When I was in the 5th grade, I went to Mexico for the first time. I swam with all of the fishes and when I finally came out of the ocean, I told my mom, "Mom, I never want to eat another living thing again." From that day forward, I have not ingested fish, but my mom was concerned about my development (because I was only 11 at the time) so she didn't let me become an actual vegetarian until I was 14. Now I'm a 19-year-old vegan and loving it.

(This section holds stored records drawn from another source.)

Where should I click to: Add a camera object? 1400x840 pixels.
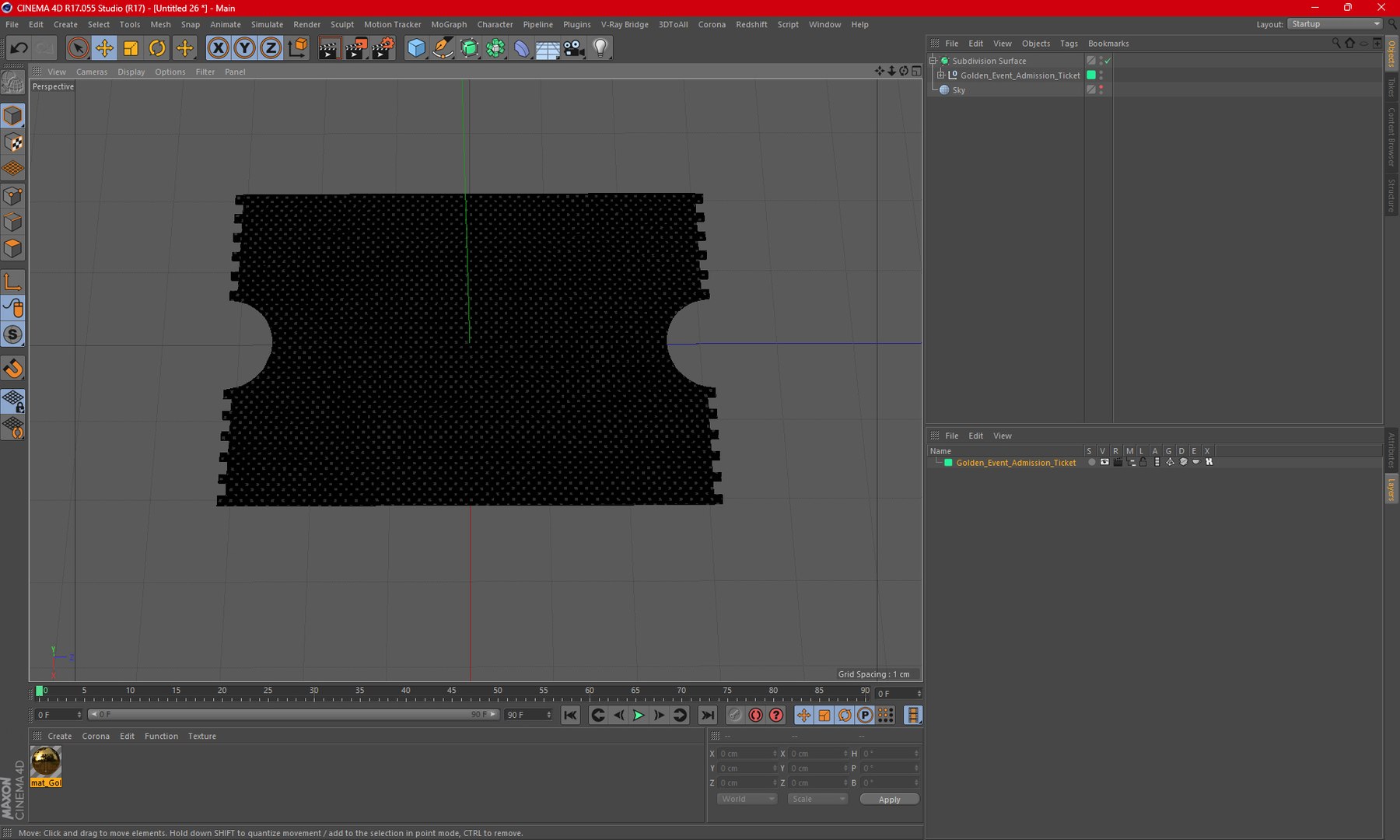pos(574,48)
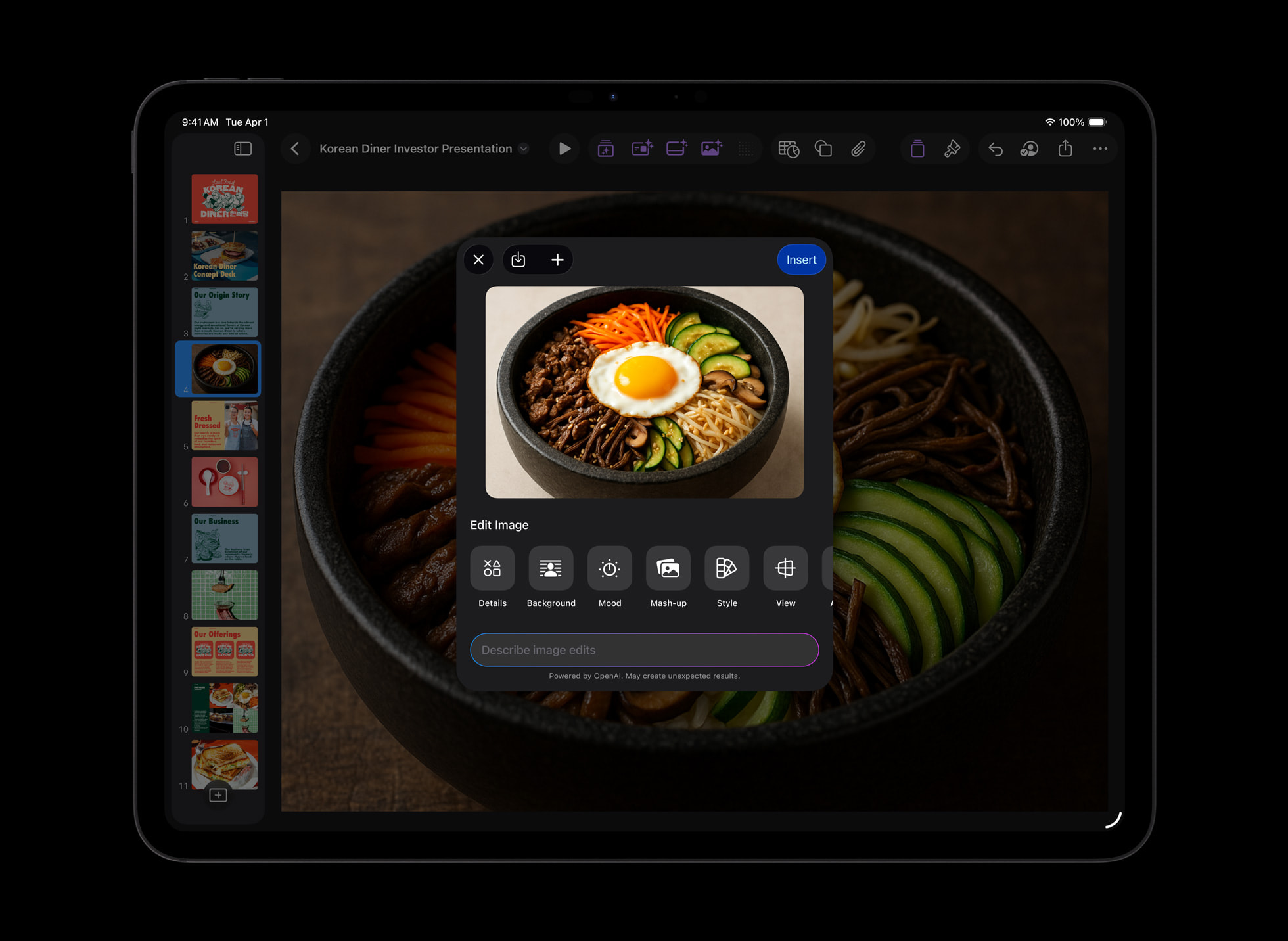1288x941 pixels.
Task: Select slide 9 Our Offerings thumbnail
Action: (223, 651)
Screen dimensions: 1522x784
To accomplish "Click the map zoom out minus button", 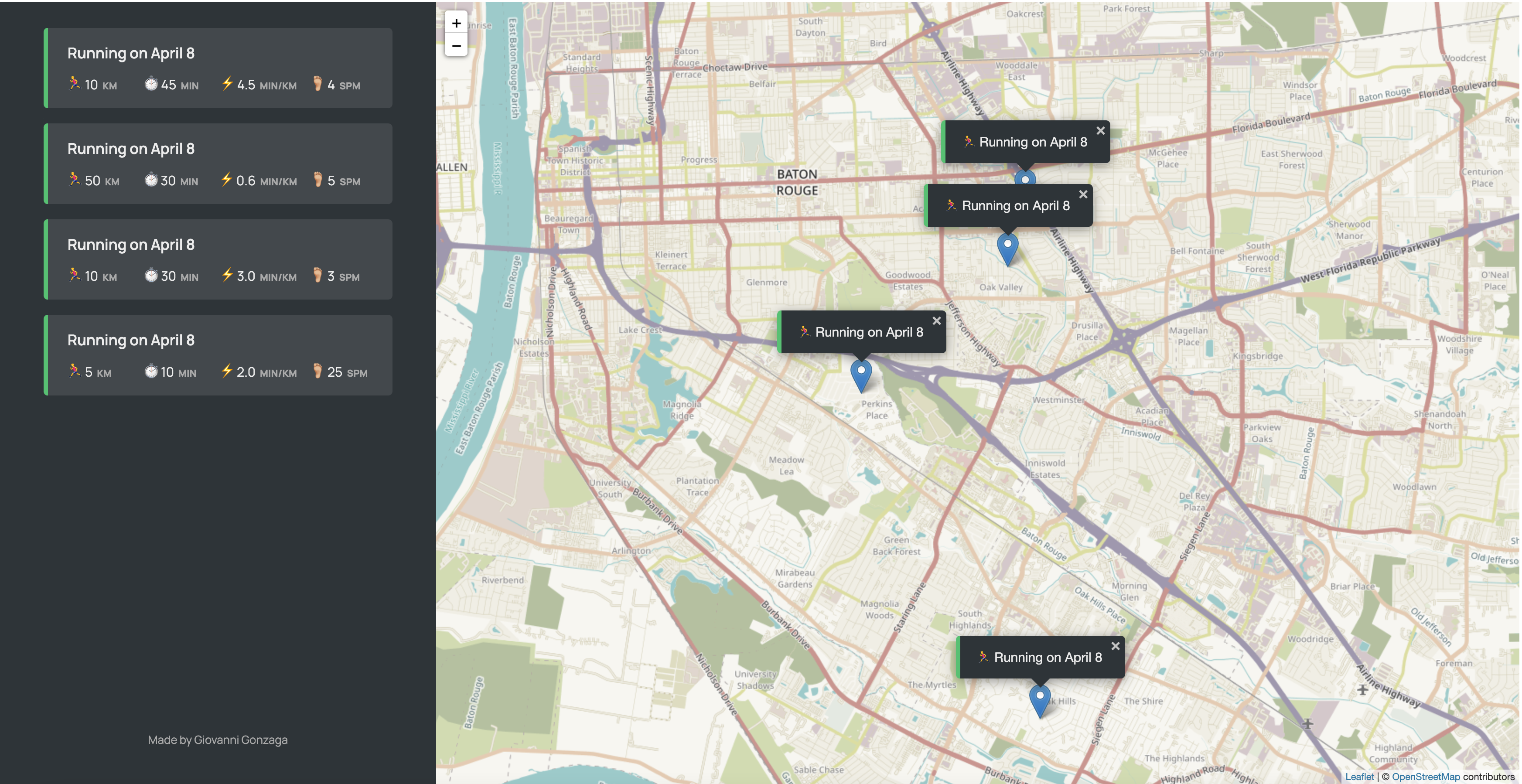I will 456,45.
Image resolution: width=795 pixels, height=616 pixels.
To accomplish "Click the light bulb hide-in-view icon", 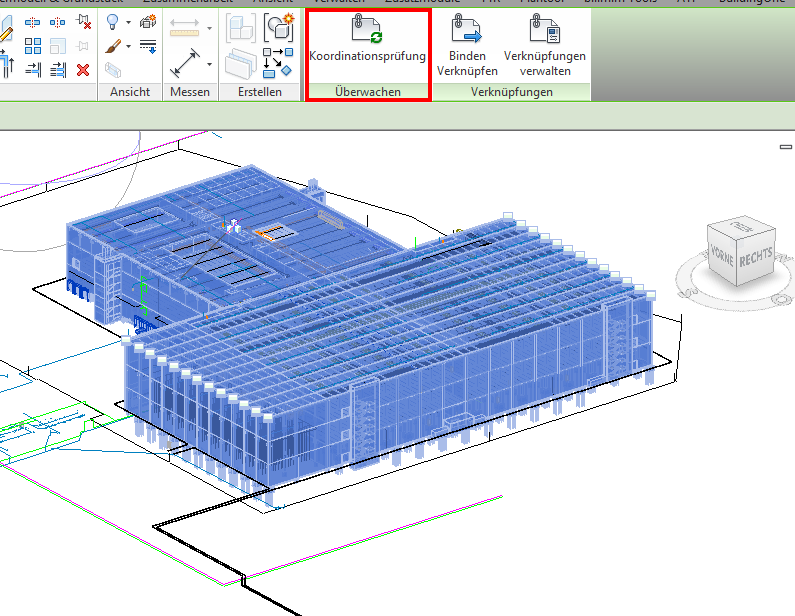I will pyautogui.click(x=114, y=21).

I became so sensitive after a near death experience that my respect for life just grew and grew and grew. I've been vegetarian for 44 years now and have volunteered with many organizations to bring the "message" all over the world. I was trying to come up with a very basic way to increase one's sensitivity to life so I thought I'd start with environment and create a global clean up project which I did over three years ago. It's been very slow to get the word out. If any of you would like to help, please go to www.onepieceprogram.com and sign up if you feel so inclined. After all, this is for all the animals and all of us humans! Thanks so much for all that you are already doing. Peter
oops, I accidently tried to add a reply but started a new discussion instead! (Im new to this forum) anyway I knew it was time to become vegetarian when I put my dog Sandy to sleep this past Oct, she was 10 yrs old. I loved her very much, and I was very sad knowing there would be no more car rides no more walks in the park no more cuddling, then I started thinking about all the other animals out there, all the animals who enjoy fresh air, freely walking or swimming in their enviroment, cuddling with their mothers, etc... and I thought how can I call my self an animal lover, and grieve over my beloved pet who I felt her life was cut short, and continue to eat the flesh of baby cows who were torn away from their grieving mothers, or chickens who never got to see the light of day, or cows who had their throat cut while still alive? how could I love so deeply one animal while contributing to the slaughter of another? So, NO, I refuse to do it anymore, my dog has taught me so much about life and love for ALL living creatures.